Título: O PT e a esperança
Autor: Leonardo Boff
Fonte: Jornal do Brasil, 30/09/2005, Outras Opiniões, p. A11

O vexame dado pela cúpula do PT envolvida em atos de corrupção produziu grande decepção e sentimento de indesculpável traição histórica. A vitória de Lula e do partido simbolizava a ruptura do estilo de poder com o qual as classes dominantes mantiveram sua dominação e que fizeram do Brasil um dos países mais injustos do mundo, dito teologicamente, onde mais campeia o pecado social que penaliza pesadamente os pobres e ofende a Deus. Um tipo de sonho foi destruído. Mas não se destruiu a capacidade de sonhar. Esta capacidade é intrínseca ao ser humano, pois percebemos que o dado não é todo o real. Pertence ao real o potencial, o que ainda não é e pode ser. Por isso a utopia não se antagoniza com a realidade. Ela revela a dimensão potencial e ideal da realidade. Bem dizia o velho E. Durkheim: ''A sociedade ideal não está fora da sociedade real: é parte dela''. Deste transfundo potencial nascem sempre as utopias. Sua função, já se disse belamente, é fazer-nos andar na medida em que vamos transformando as possibilidades em nova realidade. Esse é o desafio do novo PT: se refazer a partir de suas potencialidades internas.

Podemos perder a fé e isso é grave pois desaparece um sentido que vai além desta vida. Mas sobrevivemos. O que não podemos é perder a esperança, pois isso é trágico porque nos tira as razões de existir e de lutar. Então vivemos simplesmente porque não morremos, numa vida sem relevância.

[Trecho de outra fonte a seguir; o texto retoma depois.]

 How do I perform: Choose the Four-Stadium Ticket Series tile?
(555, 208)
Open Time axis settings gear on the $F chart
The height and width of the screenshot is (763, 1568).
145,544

Uma das expressões mais significativas que encontrei da esperança foi na Tate Gallery de Londres, de um pintor da escola simbolista Georg Frederik Watts (1817-1904). O quadro mostrava a Terra em forma de esfera toda conturbada por ondas avassaladoras e coberta de nuvens negras. Sobre ela sentava uma mulher com uma longa saia branca totalmente molhada como quem sobrevivera de um grande naufrágio. Estranhamente tinha os olhos vendados, mas segurava na mão uma arpa, com todas as cordas arrebentadas, menos uma. Tocava esta única corda, com o ouvido colado a ela como se estivesse ouvindo uma melodia quase imperceptível. Era a melodia da esperança. Tudo naufragara, menos essa melodia escondida na única corda. Enquanto houver ainda uma corda, pode-se refazer a melodia da Terra, consolar uma alma aflita e resgatar o sonho de um partido como o PT.

O PT se propôs cumprir uma missão histórica: melhorar a democracia na medida em que pudesse incorporar os milhões de excluídos por meio de um novo estilo de fazer política a partir das vítimas, vistas como sujeito histórico, consciente e organizado, com a ética da transparência, com propostas de mudanças e de distribuição de renda, fruto de um desenvolvimento socialmente justo e ecologicamente sustentado. Esse sonho não pode morrer. Ele representa um legado, a revolução possível dentro da democracia, revolução das grandes maiorias que já não podem mais esperar.

A crise atual abriu uma chaga que vai sarar. As recentes eleições internas mostraram a vitalidade das bases. Há virtualidades ainda não ensaidas que configurarão o perfil renovado do PT. Esse desafio é dos militantes mas também dos cidadãos interessados numa política submetida à ética e a ética que se articula com o cuidado, com a responsabilidade e com a com-paixão para com todos, para com os que sofrem, a Terra incluída. Como escreveu Dom Pedro Casaldáliga: ''Podem tirar-nos tudo, menos a esperança fiel''. Há ainda caminho.